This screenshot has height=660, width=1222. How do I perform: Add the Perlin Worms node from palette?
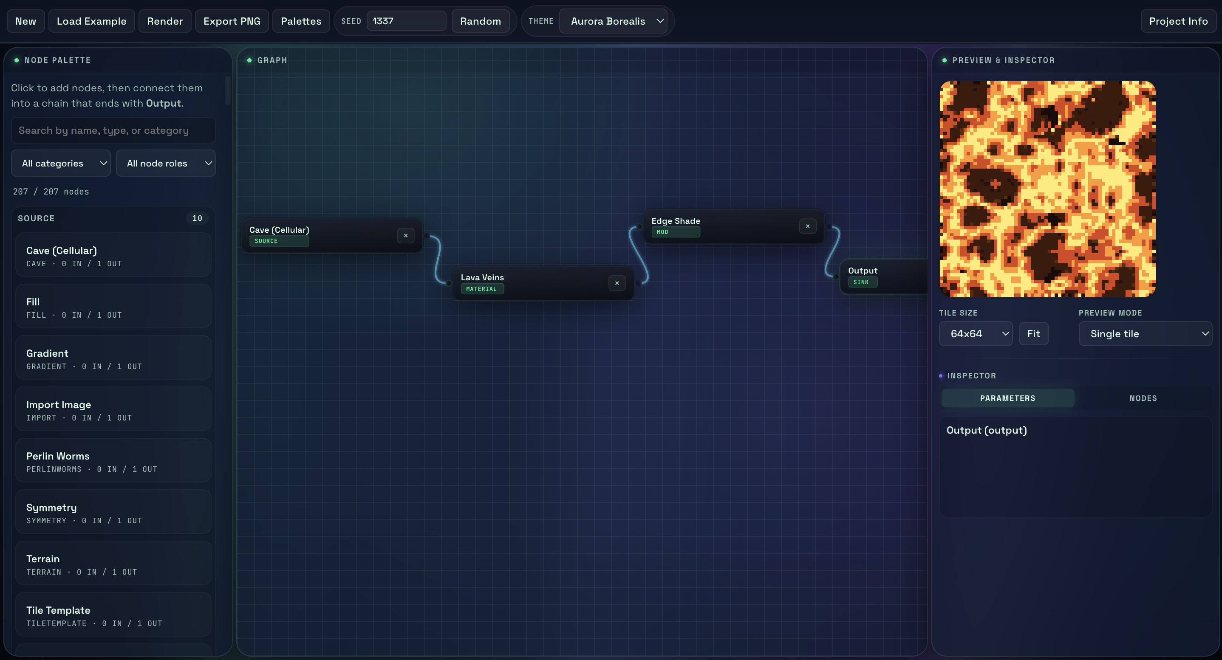113,461
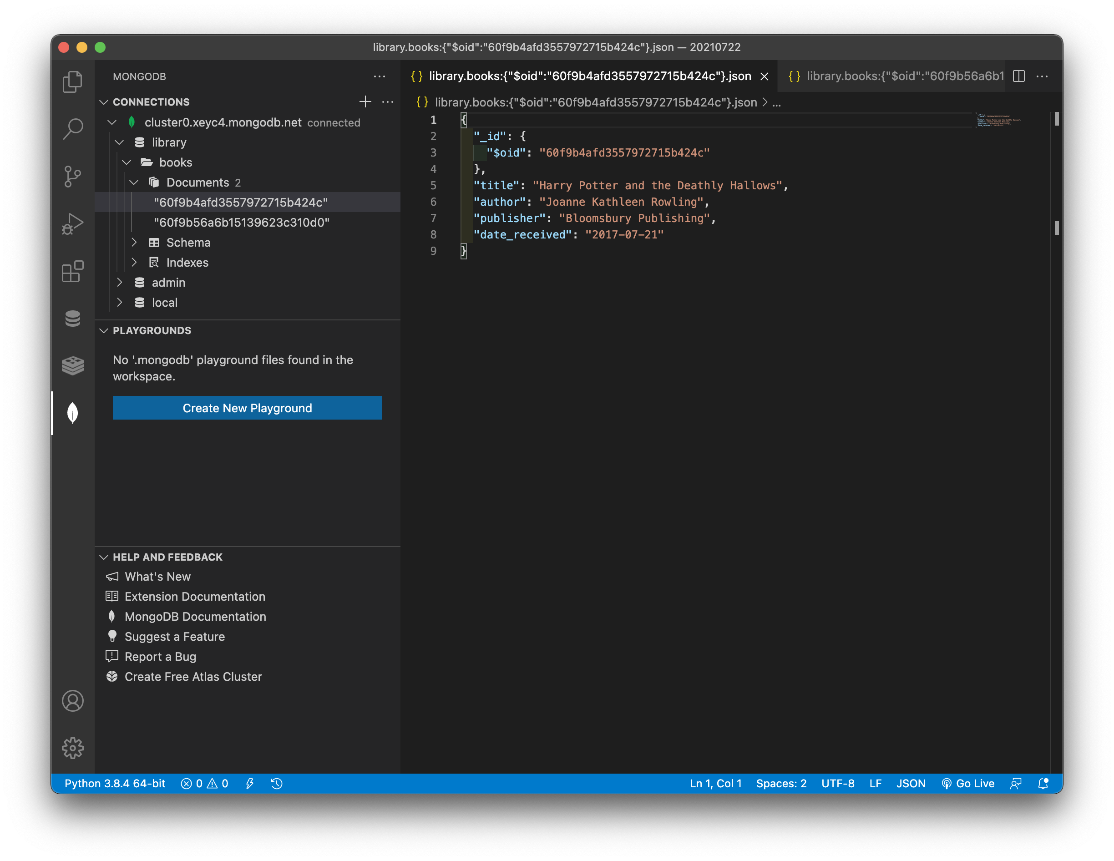This screenshot has height=861, width=1114.
Task: Click the split editor icon
Action: [1019, 77]

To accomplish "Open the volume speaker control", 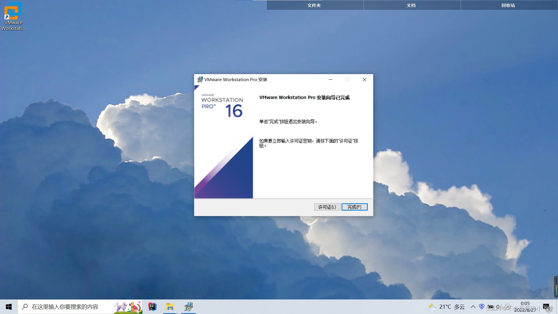I will tap(498, 307).
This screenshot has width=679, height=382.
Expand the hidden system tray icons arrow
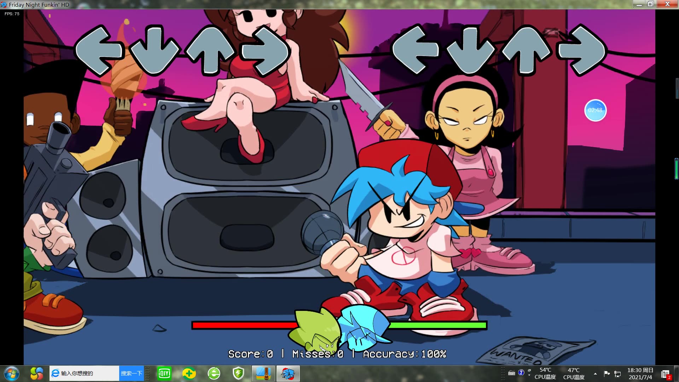pyautogui.click(x=595, y=374)
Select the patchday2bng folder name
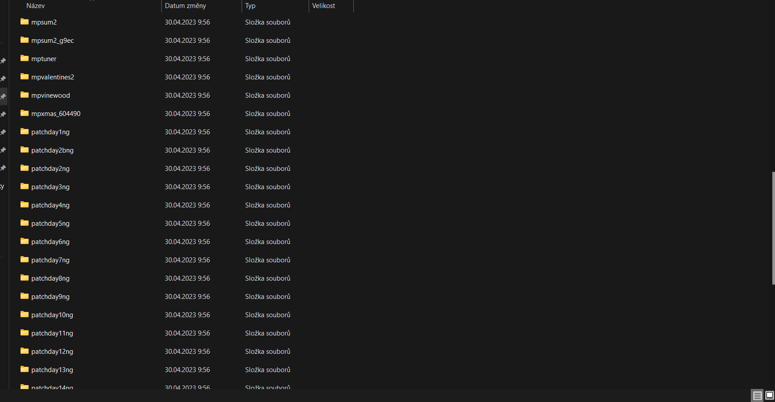Image resolution: width=775 pixels, height=402 pixels. pos(52,150)
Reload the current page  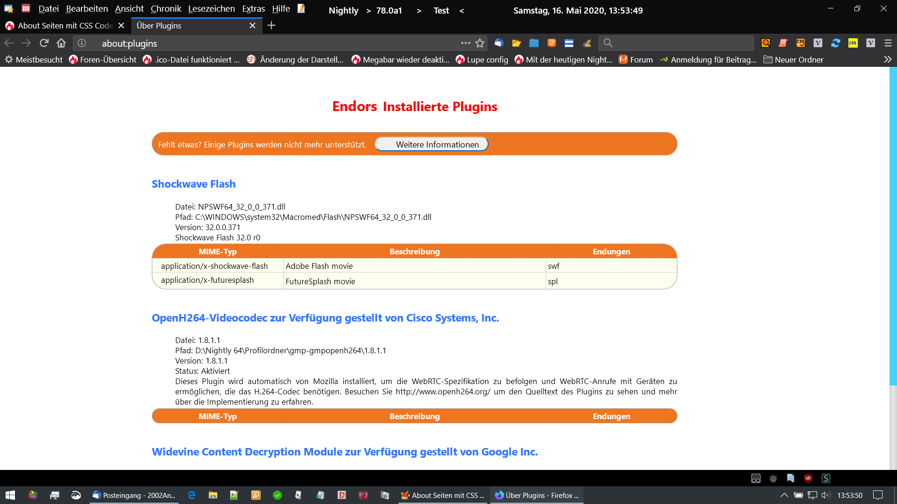point(44,43)
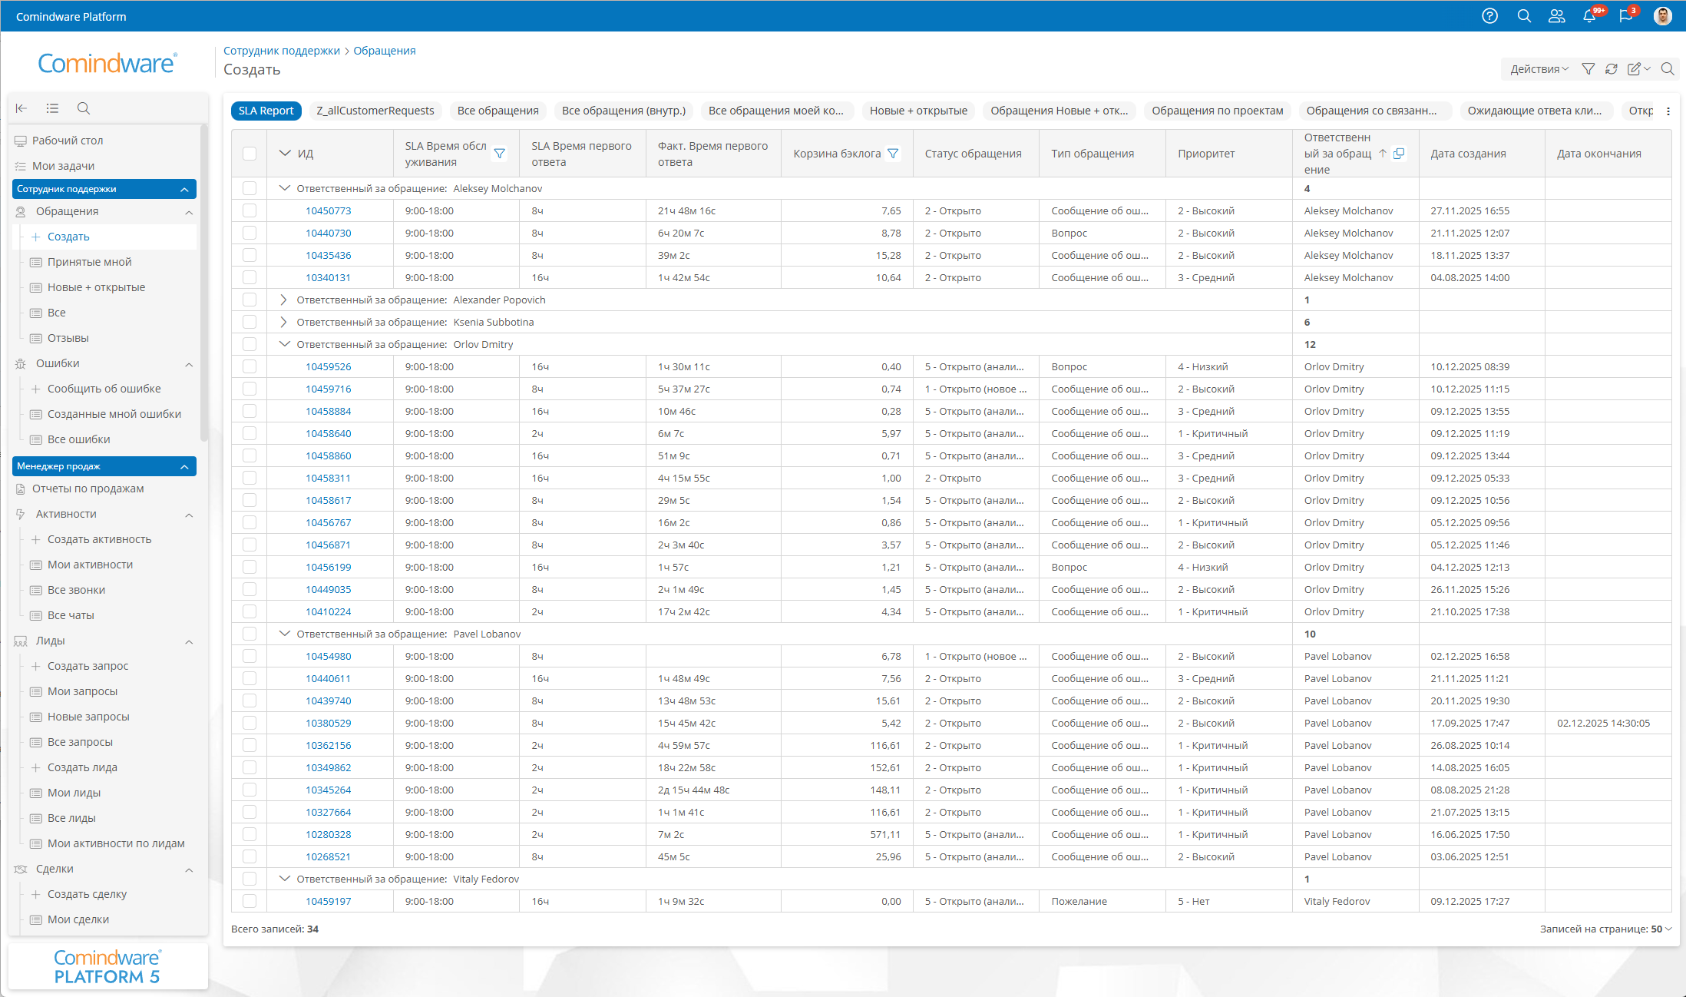Click the filter funnel icon in top toolbar

coord(1588,69)
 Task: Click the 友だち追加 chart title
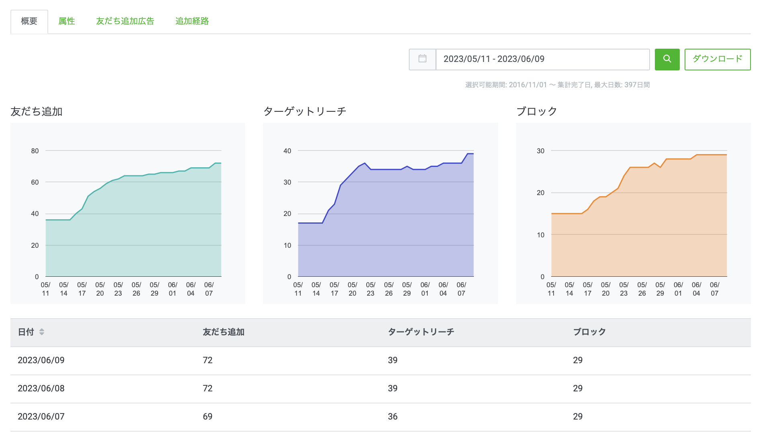(x=37, y=112)
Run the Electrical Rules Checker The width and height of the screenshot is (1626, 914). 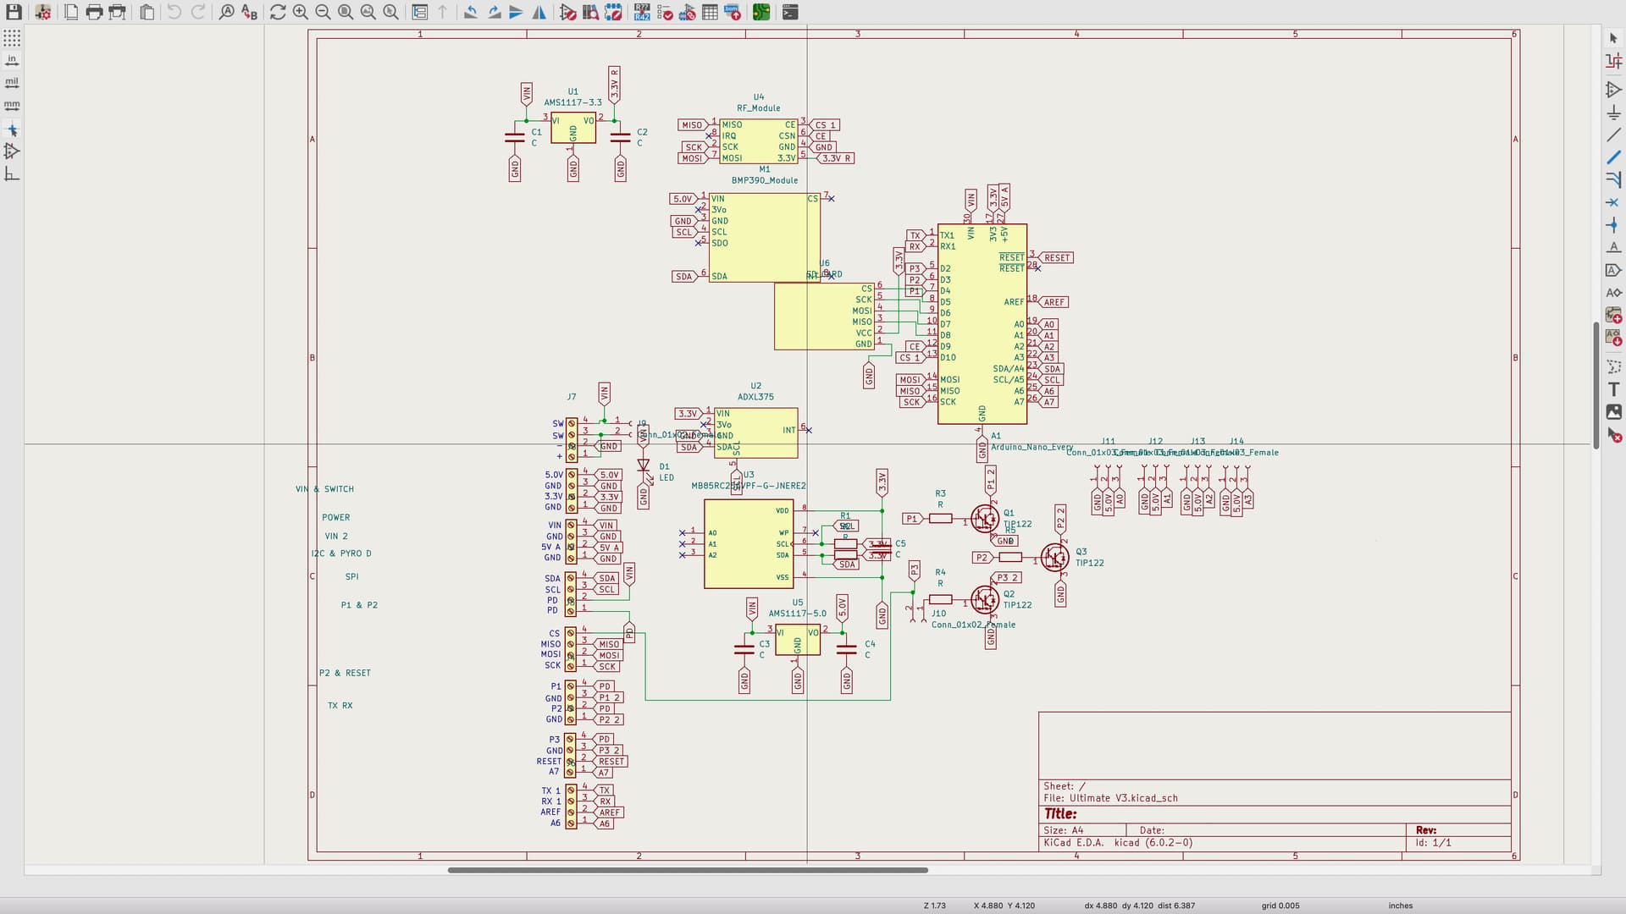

◆ Work to be completed ◆
Retyped exactly, the lines from the one holding "Task: Click the 友だち追加 chart title" through the last line of the data above are the whole answer. Pictures stay out.

◆ Solution to this problem ◆
 Task: Click the 友だち追加 chart title
(x=37, y=112)
Run the Electrical Rules Checker The width and height of the screenshot is (1626, 914). 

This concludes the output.